5.2 The Problem of Transition and Acquired Rights The divergence between the directors is not merely technical—it reflects a legitimate tension between two constitutional principles: on one hand, the legality and supremacy of the new law, which imposes objective criteria for classification as a self-producer; on the other hand, the protection of legitimate trust and investments made by agents who acted under an established regulatory regime and did not have any other enabling instrument than registration.
The proposal of rapporteur Agnes Costa seeks to balance these values through a differentiated transition regime, calibrated by the regulatory useful life of the assets. Director Frota’s proposal prioritizes the uniformity of the transition rule, setting the maximum term at three years regardless of the specifics of each asset.
Both approaches have a reasonable basis. The choice between them will directly impact the economic viability of 295 distributed generation assets, their respective holders, and the consumers who contracted energy from these sources under the self-production regime.
5.3 Implications for the Market Regulatory indefiniteness has immediate practical consequences:
New self-production projects based on reduced-capacity plants (below 5 MW) are in a position of uncertainty regarding classification, which inhibits investment and hinders the structuring of long-term contracts.
Agents already operating under the regime need to evaluate transition strategies: obtaining a formal grant for existing assets (where technically feasible), corporate restructuring, or migration to other contracting modalities in the ACL.
Legal measures for assets in operation or those already in advanced stages, with a view to ensuring perfect legal acts and investments made in light of the SEB framework.

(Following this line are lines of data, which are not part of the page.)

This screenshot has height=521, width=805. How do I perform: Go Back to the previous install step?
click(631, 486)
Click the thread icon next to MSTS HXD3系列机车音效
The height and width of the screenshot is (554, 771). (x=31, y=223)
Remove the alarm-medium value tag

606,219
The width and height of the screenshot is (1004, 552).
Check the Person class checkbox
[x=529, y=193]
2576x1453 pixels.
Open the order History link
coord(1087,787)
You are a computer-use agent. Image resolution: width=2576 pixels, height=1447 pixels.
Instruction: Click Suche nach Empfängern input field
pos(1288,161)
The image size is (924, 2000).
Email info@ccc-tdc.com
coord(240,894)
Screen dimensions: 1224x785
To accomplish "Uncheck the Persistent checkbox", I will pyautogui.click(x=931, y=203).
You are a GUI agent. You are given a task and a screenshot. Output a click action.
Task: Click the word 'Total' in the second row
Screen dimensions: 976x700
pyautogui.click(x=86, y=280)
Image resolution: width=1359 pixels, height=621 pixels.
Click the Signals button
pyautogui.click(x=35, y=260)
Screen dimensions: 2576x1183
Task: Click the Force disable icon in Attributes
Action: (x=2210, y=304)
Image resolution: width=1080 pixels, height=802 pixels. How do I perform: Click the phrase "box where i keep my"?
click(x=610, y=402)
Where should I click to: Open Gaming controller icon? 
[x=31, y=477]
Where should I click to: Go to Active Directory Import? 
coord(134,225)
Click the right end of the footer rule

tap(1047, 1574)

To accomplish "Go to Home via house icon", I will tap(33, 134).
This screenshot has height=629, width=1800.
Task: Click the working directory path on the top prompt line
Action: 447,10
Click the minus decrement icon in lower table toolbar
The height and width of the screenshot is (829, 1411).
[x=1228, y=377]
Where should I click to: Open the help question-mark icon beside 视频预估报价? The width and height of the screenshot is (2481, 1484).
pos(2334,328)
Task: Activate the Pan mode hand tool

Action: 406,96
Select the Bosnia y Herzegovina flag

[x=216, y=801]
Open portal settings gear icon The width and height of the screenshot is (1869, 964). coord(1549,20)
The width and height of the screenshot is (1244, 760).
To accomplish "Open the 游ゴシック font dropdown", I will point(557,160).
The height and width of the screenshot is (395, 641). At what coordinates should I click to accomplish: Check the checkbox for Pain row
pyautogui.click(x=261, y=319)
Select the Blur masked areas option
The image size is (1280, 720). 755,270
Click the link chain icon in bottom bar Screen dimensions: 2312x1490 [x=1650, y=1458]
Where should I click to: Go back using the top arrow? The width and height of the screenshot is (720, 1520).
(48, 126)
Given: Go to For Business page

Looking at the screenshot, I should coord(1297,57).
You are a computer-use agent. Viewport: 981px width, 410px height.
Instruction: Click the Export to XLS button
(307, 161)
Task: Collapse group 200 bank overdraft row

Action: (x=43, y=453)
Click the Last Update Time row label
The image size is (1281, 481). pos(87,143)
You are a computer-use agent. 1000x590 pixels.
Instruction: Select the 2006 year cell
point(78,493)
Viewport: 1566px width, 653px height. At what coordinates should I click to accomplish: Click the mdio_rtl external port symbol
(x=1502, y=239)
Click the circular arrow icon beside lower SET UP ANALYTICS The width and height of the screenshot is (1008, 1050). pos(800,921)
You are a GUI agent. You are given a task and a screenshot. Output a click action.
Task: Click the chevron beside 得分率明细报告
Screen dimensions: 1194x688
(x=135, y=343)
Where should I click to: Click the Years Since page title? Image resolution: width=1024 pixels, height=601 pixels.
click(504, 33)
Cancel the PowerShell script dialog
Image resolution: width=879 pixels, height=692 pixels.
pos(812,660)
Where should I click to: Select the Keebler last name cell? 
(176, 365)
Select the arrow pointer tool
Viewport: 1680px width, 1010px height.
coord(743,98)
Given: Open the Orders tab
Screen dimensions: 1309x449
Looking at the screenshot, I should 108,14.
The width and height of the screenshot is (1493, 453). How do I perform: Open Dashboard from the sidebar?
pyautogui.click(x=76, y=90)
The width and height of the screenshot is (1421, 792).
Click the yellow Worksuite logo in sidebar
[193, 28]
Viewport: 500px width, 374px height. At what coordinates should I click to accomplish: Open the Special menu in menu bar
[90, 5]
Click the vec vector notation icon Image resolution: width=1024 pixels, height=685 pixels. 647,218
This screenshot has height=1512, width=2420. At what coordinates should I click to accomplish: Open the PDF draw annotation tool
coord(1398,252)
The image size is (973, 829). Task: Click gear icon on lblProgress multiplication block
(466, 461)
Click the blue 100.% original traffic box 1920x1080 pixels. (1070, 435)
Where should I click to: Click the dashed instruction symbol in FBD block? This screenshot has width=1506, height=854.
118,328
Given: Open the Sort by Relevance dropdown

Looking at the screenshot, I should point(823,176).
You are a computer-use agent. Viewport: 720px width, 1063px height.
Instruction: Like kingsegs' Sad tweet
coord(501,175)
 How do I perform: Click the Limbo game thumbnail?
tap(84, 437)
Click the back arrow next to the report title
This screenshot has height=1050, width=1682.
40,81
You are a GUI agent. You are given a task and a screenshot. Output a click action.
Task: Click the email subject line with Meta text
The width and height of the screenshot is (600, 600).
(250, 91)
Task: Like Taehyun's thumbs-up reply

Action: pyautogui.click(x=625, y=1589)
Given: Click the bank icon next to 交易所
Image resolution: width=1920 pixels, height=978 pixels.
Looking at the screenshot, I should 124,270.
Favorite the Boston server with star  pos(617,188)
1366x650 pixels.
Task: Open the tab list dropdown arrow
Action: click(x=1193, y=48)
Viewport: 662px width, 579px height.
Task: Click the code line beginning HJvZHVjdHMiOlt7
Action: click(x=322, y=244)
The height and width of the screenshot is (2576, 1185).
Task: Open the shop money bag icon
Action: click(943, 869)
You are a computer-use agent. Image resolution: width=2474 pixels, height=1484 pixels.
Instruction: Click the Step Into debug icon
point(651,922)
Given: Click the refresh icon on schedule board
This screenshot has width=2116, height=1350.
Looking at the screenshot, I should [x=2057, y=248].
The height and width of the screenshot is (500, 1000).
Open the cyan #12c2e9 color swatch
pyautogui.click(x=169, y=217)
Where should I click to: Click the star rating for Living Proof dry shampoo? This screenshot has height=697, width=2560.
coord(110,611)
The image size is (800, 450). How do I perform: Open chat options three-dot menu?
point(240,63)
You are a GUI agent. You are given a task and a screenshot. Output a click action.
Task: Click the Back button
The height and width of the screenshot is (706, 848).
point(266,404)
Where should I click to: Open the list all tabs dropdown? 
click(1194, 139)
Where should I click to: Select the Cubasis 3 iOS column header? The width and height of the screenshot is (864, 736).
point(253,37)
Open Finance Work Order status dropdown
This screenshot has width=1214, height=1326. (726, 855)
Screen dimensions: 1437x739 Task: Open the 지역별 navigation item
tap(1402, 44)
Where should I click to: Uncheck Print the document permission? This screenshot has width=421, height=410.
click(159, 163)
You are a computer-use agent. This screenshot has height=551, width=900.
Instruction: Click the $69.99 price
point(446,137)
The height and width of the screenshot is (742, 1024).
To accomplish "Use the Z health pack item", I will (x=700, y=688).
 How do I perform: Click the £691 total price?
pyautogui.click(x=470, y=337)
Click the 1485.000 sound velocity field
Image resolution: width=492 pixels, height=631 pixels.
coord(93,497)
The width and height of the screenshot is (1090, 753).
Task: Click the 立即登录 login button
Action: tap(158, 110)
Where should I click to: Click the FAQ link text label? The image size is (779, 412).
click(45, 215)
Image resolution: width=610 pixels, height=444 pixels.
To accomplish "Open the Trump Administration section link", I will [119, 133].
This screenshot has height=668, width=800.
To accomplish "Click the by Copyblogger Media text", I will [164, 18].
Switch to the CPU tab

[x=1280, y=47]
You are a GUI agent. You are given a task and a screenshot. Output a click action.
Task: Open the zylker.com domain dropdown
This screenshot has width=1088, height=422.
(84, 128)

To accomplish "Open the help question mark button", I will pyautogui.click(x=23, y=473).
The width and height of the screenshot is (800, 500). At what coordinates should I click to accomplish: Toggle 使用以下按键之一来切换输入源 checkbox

Electro-intensive consumers and data centers, which have been structuring self-production projects based on small-scale assets, will need to revise their energy supply strategies.
6. Regulatory Perspectives The next public ordinary meeting of ANEEL’s collegial board should resume the topic with a sufficient quorum for deliberation. In this context, some scenarios emerge:
Approval of the rapporteur’s proposal: A differentiated rule for the 295 already registered assets, with a transition period longer than three years for plants from sources with equivalent longer grants. In this hypothesis, existing agents would have predictability until the end of the term, but new entries of plants without grants into the self-production regime would be definitively barred.
Approval of Director Frota’s proposal: A uniform three-year period for all agents in transition, regardless of the source or equivalent useful life, with greater alignment to the original technical proposal.
Intermediate deliberation: Possible construction of a consensus between positions, with the establishment of objective criteria for identifying the remaining term applicable to each asset.
In parallel, the Public Consultation planned by ANEEL for the regulatory improvement of self-production—in compliance with the criteria of Law No. 15,269/2025—is expected to be opened throughout 2026, with a final decision expected for the second semester. This process represents a relevant opportunity for sector agents to present their positions and contribute to the construction of a regulatory framework that reconciles legal certainty, tariff affordability, and project viability. However, the delay in the procedures performed by ANEEL causes immense losses for consumers who depend on this type of asset, and perhaps the only remedy will be the judiciary.
“This article was developed with the help of artificial intelligence, with inputs and review by the author, which reflect their technical judgment of the issues addressed in this article.”